**WHAT YOU HAVE TO DO:** Reproduce each line of the data exactly as it is.

▼

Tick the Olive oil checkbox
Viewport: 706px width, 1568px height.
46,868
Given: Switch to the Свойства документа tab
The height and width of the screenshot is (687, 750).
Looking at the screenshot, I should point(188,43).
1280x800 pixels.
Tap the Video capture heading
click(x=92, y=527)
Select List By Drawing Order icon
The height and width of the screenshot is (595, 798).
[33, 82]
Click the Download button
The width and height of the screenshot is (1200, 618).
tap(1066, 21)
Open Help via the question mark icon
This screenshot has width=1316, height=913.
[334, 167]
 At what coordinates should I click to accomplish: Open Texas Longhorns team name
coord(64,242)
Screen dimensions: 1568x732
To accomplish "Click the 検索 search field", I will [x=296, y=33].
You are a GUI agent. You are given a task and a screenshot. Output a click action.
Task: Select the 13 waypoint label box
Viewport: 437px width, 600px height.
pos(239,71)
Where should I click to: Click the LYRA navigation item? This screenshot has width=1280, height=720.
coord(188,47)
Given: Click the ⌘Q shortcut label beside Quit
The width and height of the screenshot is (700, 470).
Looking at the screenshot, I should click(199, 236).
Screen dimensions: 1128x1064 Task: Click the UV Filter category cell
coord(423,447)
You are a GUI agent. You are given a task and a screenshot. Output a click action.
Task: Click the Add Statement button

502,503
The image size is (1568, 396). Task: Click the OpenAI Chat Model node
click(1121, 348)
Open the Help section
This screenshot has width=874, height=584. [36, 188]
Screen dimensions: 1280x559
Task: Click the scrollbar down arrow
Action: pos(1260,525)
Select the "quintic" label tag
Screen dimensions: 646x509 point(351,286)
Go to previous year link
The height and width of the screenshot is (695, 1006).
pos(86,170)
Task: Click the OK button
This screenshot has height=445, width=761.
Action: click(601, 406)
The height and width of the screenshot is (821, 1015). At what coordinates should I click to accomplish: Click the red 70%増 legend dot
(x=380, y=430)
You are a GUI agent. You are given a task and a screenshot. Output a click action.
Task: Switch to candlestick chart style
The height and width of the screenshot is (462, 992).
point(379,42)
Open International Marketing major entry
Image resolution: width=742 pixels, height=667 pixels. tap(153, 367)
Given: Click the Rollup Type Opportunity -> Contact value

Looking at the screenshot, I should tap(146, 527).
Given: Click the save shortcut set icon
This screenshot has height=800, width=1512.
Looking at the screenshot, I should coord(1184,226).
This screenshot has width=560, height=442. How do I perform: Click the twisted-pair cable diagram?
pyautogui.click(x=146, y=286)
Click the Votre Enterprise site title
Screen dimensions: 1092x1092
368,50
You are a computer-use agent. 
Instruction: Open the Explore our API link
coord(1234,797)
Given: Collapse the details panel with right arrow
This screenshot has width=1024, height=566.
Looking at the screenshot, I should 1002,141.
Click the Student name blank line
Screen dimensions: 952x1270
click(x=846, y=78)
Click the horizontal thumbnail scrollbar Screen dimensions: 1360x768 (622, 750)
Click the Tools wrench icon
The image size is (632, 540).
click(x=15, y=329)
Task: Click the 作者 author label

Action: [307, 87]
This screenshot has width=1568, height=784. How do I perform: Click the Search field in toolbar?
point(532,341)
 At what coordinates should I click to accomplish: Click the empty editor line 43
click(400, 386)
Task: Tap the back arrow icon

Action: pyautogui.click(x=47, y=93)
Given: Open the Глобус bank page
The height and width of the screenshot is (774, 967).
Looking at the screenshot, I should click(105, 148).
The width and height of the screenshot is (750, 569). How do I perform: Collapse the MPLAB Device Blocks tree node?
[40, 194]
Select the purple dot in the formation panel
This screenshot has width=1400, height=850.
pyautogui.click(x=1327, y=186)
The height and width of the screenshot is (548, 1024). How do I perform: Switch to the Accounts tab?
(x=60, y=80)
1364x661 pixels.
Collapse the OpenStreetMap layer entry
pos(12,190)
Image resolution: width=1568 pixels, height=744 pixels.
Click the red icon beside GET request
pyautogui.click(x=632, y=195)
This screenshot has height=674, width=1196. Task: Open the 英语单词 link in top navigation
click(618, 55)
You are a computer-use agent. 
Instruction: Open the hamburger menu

▲

**RESULT FOR THIS TASK:**
Tick the Olive oil checkbox
Viewport: 706px width, 1568px height.
46,868
Given: Switch to the Свойства документа tab
The height and width of the screenshot is (687, 750).
Looking at the screenshot, I should point(188,43).
1280x800 pixels.
Tap the Video capture heading
click(x=92, y=527)
Select List By Drawing Order icon
The height and width of the screenshot is (595, 798).
[33, 82]
Click the Download button
The width and height of the screenshot is (1200, 618).
tap(1066, 21)
Open Help via the question mark icon
This screenshot has width=1316, height=913.
[334, 167]
 At what coordinates should I click to accomplish: Open Texas Longhorns team name
coord(64,242)
Screen dimensions: 1568x732
To accomplish "Click the 検索 search field", I will [x=296, y=33].
You are a GUI agent. You are given a task and a screenshot. Output a click action.
Task: Select the 13 waypoint label box
Viewport: 437px width, 600px height.
pos(239,71)
Where should I click to: Click the LYRA navigation item? This screenshot has width=1280, height=720.
coord(188,47)
Given: Click the ⌘Q shortcut label beside Quit
The width and height of the screenshot is (700, 470).
Looking at the screenshot, I should click(199, 236).
Screen dimensions: 1128x1064 Task: Click the UV Filter category cell
coord(423,447)
You are a GUI agent. You are given a task and a screenshot. Output a click action.
Task: Click the Add Statement button

502,503
The image size is (1568, 396). Task: Click the OpenAI Chat Model node
click(1121, 348)
Open the Help section
This screenshot has width=874, height=584. [36, 188]
Screen dimensions: 1280x559
Task: Click the scrollbar down arrow
Action: pos(1260,525)
Select the "quintic" label tag
Screen dimensions: 646x509 point(351,286)
Go to previous year link
The height and width of the screenshot is (695, 1006).
pos(86,170)
Task: Click the OK button
This screenshot has height=445, width=761.
Action: click(601, 406)
The height and width of the screenshot is (821, 1015). At what coordinates should I click to accomplish: Click the red 70%増 legend dot
(x=380, y=430)
You are a GUI agent. You are given a task and a screenshot. Output a click action.
Task: Switch to candlestick chart style
The height and width of the screenshot is (462, 992).
point(379,42)
Open International Marketing major entry
Image resolution: width=742 pixels, height=667 pixels. tap(153, 367)
Given: Click the Rollup Type Opportunity -> Contact value

Looking at the screenshot, I should tap(146, 527).
Given: Click the save shortcut set icon
This screenshot has height=800, width=1512.
Looking at the screenshot, I should coord(1184,226).
This screenshot has width=560, height=442. How do I perform: Click the twisted-pair cable diagram?
pyautogui.click(x=146, y=286)
Click the Votre Enterprise site title
Screen dimensions: 1092x1092
368,50
You are a computer-use agent. 
Instruction: Open the Explore our API link
coord(1234,797)
Given: Collapse the details panel with right arrow
This screenshot has width=1024, height=566.
Looking at the screenshot, I should 1002,141.
Click the Student name blank line
Screen dimensions: 952x1270
click(x=846, y=78)
Click the horizontal thumbnail scrollbar Screen dimensions: 1360x768 (622, 750)
Click the Tools wrench icon
The image size is (632, 540).
click(x=15, y=329)
Task: Click the 作者 author label

Action: [307, 87]
This screenshot has width=1568, height=784. How do I perform: Click the Search field in toolbar?
point(532,341)
 At what coordinates should I click to accomplish: Click the empty editor line 43
click(400, 386)
Task: Tap the back arrow icon

Action: pyautogui.click(x=47, y=93)
Given: Open the Глобус bank page
The height and width of the screenshot is (774, 967).
Looking at the screenshot, I should click(105, 148).
The width and height of the screenshot is (750, 569). How do I perform: Collapse the MPLAB Device Blocks tree node?
[40, 194]
Select the purple dot in the formation panel
This screenshot has width=1400, height=850.
pyautogui.click(x=1327, y=186)
The height and width of the screenshot is (548, 1024). How do I perform: Switch to the Accounts tab?
(x=60, y=80)
1364x661 pixels.
Collapse the OpenStreetMap layer entry
pos(12,190)
Image resolution: width=1568 pixels, height=744 pixels.
Click the red icon beside GET request
pyautogui.click(x=632, y=195)
This screenshot has height=674, width=1196. Task: Open the 英语单词 link in top navigation
click(618, 55)
You are a computer-use agent. 
Instruction: Open the hamburger menu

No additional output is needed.